Wer dagegen gegen eine Entscheidung der privaten Versicherung klagen will, muss zunächst mal Prozesskosten bezahlen und bleibt dann vielleicht darauf sitzten.
Gruß GKVler
Re: privat oder gesetzlich?
Das nenne ich wirklich mal gute Gründe... Wenn ich mit GKV "A" unzufrieden bin, gehe ich einfach zur GKV "B", die Leistungen sind ja eh alle gleich schlecht, oder ziehe vor Gericht. Genau das was Kranke für gewöhnlich gerne machen (kleiner Scherz).
Ich hoffe sehr, dass Sie noch bessere Argumente haben - denn das wären für mich keine Gründe in der GKV zu bleiben!
Meine Erfahrung ist: Wenn jemand mit der GKV unzufrieden ist -- dann geht in die PKV
Aber lassen wirs dabei - wir wollen uns nicht streiten, bringt eh nix. Sie kämpfen für Ihre Einrichtung, und ich für meine.
Re: privat oder gesetzlich?
nun ja, die Beispiele, die du oben angeführt hast, waren für mich keine Gründe, die gegen die GKV allgemein sprechen: das gibt"s (leider) überall - bei der GKV, bei der PKV und wahrscheinlich in anderen Branchen auch...
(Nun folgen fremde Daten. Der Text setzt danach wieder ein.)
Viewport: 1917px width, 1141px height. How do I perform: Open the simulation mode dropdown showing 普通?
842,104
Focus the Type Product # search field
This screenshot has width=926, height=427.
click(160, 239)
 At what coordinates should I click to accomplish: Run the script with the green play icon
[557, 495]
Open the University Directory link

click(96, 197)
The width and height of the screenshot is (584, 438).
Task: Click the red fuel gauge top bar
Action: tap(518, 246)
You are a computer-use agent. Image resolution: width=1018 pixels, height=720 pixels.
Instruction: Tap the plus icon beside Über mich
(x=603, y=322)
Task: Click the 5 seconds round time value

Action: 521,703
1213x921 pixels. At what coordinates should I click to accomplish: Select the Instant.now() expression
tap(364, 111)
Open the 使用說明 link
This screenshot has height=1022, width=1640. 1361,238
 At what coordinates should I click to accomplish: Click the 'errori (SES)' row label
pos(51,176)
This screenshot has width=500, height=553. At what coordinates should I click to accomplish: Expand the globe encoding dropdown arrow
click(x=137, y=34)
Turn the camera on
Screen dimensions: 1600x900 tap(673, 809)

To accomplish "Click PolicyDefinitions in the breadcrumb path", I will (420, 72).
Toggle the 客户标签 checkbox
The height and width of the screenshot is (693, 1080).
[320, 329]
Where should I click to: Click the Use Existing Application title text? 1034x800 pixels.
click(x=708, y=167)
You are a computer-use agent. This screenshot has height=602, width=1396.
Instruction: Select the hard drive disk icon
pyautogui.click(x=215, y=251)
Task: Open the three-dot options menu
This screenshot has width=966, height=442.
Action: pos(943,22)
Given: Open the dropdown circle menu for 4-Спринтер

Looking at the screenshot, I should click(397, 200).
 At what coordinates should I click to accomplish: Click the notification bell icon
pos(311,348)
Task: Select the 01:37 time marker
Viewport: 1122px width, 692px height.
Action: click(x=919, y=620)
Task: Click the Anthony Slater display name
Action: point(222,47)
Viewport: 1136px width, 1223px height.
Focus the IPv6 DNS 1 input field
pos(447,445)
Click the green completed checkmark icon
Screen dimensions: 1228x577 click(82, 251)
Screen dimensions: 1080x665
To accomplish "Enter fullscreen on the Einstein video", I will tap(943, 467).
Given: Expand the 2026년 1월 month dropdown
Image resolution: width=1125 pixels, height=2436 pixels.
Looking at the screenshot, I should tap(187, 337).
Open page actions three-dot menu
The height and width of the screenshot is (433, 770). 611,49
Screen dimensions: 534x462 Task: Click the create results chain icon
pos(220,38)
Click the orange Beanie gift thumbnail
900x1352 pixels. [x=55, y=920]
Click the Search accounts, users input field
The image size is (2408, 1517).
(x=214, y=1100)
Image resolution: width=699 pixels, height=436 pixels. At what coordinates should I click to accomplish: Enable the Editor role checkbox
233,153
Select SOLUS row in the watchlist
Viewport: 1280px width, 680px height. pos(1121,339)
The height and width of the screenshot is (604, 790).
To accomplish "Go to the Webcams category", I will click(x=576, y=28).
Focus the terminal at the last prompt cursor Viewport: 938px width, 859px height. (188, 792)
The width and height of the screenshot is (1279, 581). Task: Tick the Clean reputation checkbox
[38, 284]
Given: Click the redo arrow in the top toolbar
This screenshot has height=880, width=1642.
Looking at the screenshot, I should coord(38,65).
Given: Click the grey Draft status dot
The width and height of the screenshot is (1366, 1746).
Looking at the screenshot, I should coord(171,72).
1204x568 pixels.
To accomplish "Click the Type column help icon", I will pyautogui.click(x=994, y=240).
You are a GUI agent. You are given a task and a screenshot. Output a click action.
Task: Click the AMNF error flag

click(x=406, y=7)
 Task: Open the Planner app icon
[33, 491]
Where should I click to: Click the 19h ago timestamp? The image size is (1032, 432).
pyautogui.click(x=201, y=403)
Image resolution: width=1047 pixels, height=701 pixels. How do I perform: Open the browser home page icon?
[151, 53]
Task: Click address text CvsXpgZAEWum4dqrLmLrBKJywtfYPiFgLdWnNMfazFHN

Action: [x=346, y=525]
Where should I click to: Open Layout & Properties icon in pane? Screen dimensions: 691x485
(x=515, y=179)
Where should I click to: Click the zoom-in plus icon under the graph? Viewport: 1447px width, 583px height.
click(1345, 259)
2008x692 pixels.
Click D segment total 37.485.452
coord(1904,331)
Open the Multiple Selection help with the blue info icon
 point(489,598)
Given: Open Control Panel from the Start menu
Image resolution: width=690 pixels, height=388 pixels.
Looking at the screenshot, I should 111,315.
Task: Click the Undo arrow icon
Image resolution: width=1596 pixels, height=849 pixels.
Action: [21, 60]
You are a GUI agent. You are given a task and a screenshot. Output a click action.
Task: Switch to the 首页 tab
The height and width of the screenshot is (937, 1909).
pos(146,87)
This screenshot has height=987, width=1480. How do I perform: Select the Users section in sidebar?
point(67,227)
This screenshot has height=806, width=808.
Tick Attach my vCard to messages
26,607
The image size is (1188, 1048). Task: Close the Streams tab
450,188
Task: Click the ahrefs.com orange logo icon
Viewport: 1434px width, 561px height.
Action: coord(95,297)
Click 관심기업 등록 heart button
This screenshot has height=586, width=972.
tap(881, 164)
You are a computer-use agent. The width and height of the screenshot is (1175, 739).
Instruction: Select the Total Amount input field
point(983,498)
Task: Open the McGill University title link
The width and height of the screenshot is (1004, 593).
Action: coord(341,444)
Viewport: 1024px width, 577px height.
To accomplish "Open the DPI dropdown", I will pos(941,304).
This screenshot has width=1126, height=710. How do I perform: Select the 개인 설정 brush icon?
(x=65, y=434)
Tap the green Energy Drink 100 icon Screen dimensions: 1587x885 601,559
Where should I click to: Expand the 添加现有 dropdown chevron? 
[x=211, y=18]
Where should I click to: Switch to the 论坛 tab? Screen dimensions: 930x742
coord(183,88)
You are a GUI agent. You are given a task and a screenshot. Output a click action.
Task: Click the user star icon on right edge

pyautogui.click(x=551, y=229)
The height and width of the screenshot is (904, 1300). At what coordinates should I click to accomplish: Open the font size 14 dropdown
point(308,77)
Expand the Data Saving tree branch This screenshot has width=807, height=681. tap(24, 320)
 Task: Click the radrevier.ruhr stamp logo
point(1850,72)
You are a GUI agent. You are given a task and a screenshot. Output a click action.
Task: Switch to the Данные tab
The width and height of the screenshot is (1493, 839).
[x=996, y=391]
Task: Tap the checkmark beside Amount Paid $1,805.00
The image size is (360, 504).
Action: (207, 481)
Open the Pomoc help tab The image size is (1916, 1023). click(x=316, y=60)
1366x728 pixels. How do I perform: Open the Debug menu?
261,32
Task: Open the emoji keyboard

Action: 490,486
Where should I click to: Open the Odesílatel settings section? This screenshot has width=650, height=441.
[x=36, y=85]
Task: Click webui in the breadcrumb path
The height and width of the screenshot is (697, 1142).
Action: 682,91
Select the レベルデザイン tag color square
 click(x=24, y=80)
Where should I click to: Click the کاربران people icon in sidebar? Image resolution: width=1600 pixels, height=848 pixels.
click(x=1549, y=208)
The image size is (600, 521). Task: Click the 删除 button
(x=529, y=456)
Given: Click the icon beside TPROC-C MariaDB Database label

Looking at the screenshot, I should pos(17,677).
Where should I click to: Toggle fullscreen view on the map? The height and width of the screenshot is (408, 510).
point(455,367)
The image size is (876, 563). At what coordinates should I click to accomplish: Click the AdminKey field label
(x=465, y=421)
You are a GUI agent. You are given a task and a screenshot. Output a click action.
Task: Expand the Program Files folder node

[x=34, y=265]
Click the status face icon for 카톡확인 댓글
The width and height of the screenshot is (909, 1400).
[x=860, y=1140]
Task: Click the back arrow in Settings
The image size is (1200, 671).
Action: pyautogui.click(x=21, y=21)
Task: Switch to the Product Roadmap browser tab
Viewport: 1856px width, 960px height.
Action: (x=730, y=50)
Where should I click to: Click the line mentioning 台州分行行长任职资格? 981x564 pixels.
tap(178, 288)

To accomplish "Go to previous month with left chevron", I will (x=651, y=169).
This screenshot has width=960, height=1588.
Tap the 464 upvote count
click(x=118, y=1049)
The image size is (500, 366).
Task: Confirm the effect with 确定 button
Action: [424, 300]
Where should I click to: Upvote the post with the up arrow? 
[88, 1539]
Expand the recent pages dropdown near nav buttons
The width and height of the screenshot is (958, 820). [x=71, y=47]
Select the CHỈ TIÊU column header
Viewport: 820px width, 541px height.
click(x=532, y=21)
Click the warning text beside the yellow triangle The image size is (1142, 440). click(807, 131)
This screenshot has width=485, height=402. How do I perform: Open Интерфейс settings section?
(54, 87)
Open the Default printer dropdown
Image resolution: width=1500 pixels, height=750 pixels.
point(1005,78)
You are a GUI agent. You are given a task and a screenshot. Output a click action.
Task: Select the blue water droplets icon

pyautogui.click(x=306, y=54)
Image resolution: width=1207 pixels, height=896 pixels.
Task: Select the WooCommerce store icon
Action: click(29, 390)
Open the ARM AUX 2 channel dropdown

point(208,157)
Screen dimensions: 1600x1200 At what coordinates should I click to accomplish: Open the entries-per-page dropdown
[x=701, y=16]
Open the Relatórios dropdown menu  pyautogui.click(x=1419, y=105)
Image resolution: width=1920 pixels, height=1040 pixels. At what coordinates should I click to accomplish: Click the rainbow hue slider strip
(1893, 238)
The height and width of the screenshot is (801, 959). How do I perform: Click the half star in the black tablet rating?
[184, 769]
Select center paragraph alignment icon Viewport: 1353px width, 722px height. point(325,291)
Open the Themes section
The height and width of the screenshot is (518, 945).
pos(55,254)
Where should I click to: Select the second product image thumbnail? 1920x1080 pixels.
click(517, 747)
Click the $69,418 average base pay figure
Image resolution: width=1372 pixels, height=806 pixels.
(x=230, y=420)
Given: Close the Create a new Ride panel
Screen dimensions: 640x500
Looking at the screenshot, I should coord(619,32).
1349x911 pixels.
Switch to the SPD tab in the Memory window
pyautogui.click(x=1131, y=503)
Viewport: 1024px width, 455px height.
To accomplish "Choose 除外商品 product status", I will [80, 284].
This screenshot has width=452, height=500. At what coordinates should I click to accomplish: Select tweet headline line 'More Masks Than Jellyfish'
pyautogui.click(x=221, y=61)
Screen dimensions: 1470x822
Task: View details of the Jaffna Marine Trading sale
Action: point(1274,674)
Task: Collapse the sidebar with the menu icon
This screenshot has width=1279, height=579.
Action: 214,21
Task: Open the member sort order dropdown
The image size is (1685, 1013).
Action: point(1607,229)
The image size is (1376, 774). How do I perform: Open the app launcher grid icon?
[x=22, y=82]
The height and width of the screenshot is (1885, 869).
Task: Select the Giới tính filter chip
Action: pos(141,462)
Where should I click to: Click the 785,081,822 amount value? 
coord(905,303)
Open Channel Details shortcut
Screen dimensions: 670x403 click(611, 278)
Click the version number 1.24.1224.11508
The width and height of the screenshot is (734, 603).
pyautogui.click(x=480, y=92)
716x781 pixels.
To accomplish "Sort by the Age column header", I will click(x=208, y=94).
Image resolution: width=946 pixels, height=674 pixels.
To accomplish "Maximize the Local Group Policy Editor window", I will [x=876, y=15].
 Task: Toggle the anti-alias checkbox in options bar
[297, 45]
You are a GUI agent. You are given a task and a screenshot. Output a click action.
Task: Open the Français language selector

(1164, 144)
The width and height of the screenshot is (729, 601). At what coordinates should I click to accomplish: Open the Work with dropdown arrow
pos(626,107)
im Bereich der GKV ist es mittlerweile so, dass viele Leute, die mit ihrer bisherigen Kasse unzufrieden sind, sich einfach eine andere suchen - in der PKV ist das ja leider schwierig
und die Kassen sind in den letzten 20 Jahren wesentlich kundenfreundlicher und serviceorientierter geworden - die Mitarbeiter der Kassen wissen schließlich, dass es um ihre Arbeitsplätze geht, wenn zu viele Versicherte unzufrieden sind und wechseln
das ist ein Punkt, in dem ihr PKVler noch viel von uns lernen könnt - wäre besser als vor dem Verfassungsgericht zu klagen
Gruß GKVler
Re: privat oder gesetzlich?
Die GKV zahlt für Therapien die in der entsprechenden Gebührenordnung erfasst sind. Einige Therapien befinden sich aber Jahre im Zulassungsverfahren. Hier besteht keine Leistungspflicht. Man lehnt evtl. die Zahlung an einer vorhandenen Therapie an. Ist die neue Therapie - bei Krebs häufiger der Fall - die einzige Chance kann und sitzt der Patient auch mal auf 60.000 Euro Kosten. Das ist durchaus so nicht selten.
Darüber hinaus werden nicht mehr die Medikamente aufgenommen die eine Verbesserung der Lebensqualität bei z.B. Chronisch Kranken bedeutet. Hier wird seit einigen Jahren der Kostenfaktor mit berücksichtigt.
Darüber hinasu werden stetig Dinge gestrichen, abgelehnt usw. usw. . Wer einmal die arbeiden des gemeinsamen Bundesausschuss beobachtet wird das merken.
Auch bietet die GKV, die deshalb nicht schlecht ist, keinerlei Garantie auf irgend etwas. Leistungen dürfen und werden mtl. geändert.